Outside of that permission, the channel belongs to your employees and alumni, not your marketing function. Your job as an EB leader is to equip them with content, with framing and with the ease of sharing and not to replace them.


The honest limitations


A balanced perspective requires saying this clearly.


Trackability is a real challenge.

 You cannot easily measure how many candidates heard about you through a WhatsApp group. You can't attribute a hire to a peer recommendation in a private chat. For organisations built on cost-per-click reporting, this is uncomfortable. The answer isn't to pretend the channel doesn't matter; it's to accept that some of the most valuable talent channels have always been the hardest to measure. Referrals from personal networks have driven great hires long before anyone had a dashboard for them.


Spam risk is higher here than almost anywhere.

Over-communication on WhatsApp erodes trust faster than on any other channel, precisely because it feels so personal. The moment your message feels like marketing noise in a private inbox, you have lost not just that person but their network's perception of your brand.


In regulated industries such as financial services in particular, there are compliance dimensions worth taking seriously: what can be shared, by whom, and on what infrastructure. These are solvable, but they require intentional governance.
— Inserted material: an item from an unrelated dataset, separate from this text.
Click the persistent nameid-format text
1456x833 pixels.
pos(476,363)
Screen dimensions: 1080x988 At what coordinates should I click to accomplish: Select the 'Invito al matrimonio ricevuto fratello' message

None of these are reasons to avoid the channel. They are reasons to approach it with more care than you'd bring to LinkedIn.


The strategic lens


Employer branding has always been, at its core, about what people say about you when you are not in the room.


WhatsApp is that room.

The brands that start paying attention to this now by equipping employees to advocate naturally, staying in genuine relationships with alumni communities, and showing up only where they are welcome, will have a meaningful advantage in talent attraction. Not because they have cracked an algorithm, but because they have invested in the oldest form of influence: trusted word of mouth, made easier by the tools people already use every day.


The channel was always there. The question is, what is your strategy?


What's your experience with peer-to-peer talent channels? Have you seen WhatsApp play a role in your own candidate journey as a hiring leader or as a candidate? I'd genuinely like to know.